Miami Hurricanes offensive line buys into Art Kehoe’s swagger
Early injuries have hurt UM’s offensive line, but the unit’s depth means it can regroup and still be effective behind quirky position coach Art Kehoe.
08/09/2013 12:01 AM
02/27/2014 12:09 AM
Art Kehoe has a national championship ring for each finger of one hand, an outrageous answer to nearly every question, and linemen who are considered among the best in college football.
On Thursday, the University of Miami’s offensive line coach expressed his sadness at the long-term loss of redshirt freshman backup guard Danny Isidora to a broken foot. But he reveled at the depth of talent to compensate for his absence.

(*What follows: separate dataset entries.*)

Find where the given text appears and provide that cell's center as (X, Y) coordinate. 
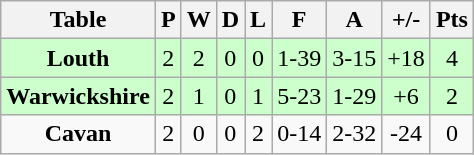
0-14 (300, 134)
A (354, 20)
1-39 (300, 58)
P (168, 20)
Cavan (78, 134)
+/- (406, 20)
W (198, 20)
2-32 (354, 134)
Louth (78, 58)
-24 (406, 134)
1-29 (354, 96)
5-23 (300, 96)
Table (78, 20)
D (230, 20)
Pts (452, 20)
3-15 (354, 58)
4 (452, 58)
+18 (406, 58)
F (300, 20)
Warwickshire (78, 96)
+6 (406, 96)
L (258, 20)
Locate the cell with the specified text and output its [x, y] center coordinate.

How tough is Jon Feliciano, first-team left guard Malcolm Bunche’s backup?
“He is a tough dude, bro,” Kehoe said. “He is a ferocious, old-school, put-your-face-in-the-fan whacker.
“He’s fun to coach.”
Bunche, it turns out, was seen minutes later at practice wearing the dreaded, red no-contact jersey assigned to players with injuries. Because UM coaches and players conduct their daily interviews before practice, Bunche’s injury was not revealed.
The Miami first-team offensive linemen, according to the newest depth chart: 6-6, 312-pound sophomore left tackle Ereck Flowers; 6-7, 327-pound redshirt junior Bunche; 6-4, 296-pound redshirt junior center Shane McDermott; 6-6, 319-pound senior right guard Brandon Linder; and 6-8, 332-pound right tackle Seantrel Henderson.
Kehoe spoke about UM’s strength as a unit, and how players such as formerly troubled Henderson, for instance, are buying into coach Al Golden’s process-oriented, team-first philosophy.
“I think it’s about the Goldenization deal,” Kehoe said. “You’re in or you’re not in. That’s why we’ve got a train on our chest that’s going uphill. We talk about it all the time: ‘Get in the train, lean forward. If your foot’s out we’re going to axe it right off.’ ”
Kehoe, a Hurricanes guard in 1979 and ’80, coached in 2001 what is widely considered the best UM offensive line in history. This is the closest he’s come to that line, with at this point “maybe eight or nine guys that can play and win.”
“Most of the years if you’ve got five you’re lucky — [when] you’re saying, ‘Hey, man, you can put them there against anybody and they’ll operate,’ ” he said. “I think we’re close to being two deep.”
Last year the Canes ranked 41st nationally in sacks allowed (1.5 allowed per game). This year, with senior quarterback Stephen Morris poised for what UM expects to be a breakout season, that ranking could improve significantly.
“We all can run pretty well,” said Feliciano, who started every game in 2012 and said that strength and conditioning coach Andreu Swasey “keeps us in good condition. Our up-tempo offense helps us with the defense. They get tired sometimes, and we’re still ready to go.”
Kehoe was asked about the UM “swag” — that’s short for swagger — and what it means and has meant to the program.
“The game is about winning and losing,” he said. “Coach Golden, from the day he took over, has been on a relentless assault to win. That’s what the entire swag is. It’s an entire prescription from January to January. We’re following it pretty hard.”
Center Shane McDermott, back after several months of rehabbing from shoulder surgery, said the Canes intend to ignore the outside noise, even if they’re pumped from within.
“We are trying to become an internally driven team, and I think we’ve reached that point,” McDermott said.
Kehoe talked about some of the youngsters who can help compensate for the loss of Isidora, who was scheduled to undergo surgery Thursday and will be out for several weeks, if not months. He mentioned Alex Gall, a 6-5, 290-pound freshman from Mason, Ohio.
“You just keep forgetting this was his fifth practice,” the coach said, laughing and explaining that he reminded himself to “be nice to him” at first. “Now I’m starting to yell at him. We’ve been doing this for a couple days. Let’s get it on.”
Linder made it clear earlier this week that the fiery veteran coach, a member of the UM Sports Hall of Fame, was the right fit for this team.
“He’s a trip,” Linder said. “Last night in the meetings we were dying laughing in between plays, getting our stuff done. He’s a great guy, great coach, really gets it out of you. I’m glad I get to play for him.”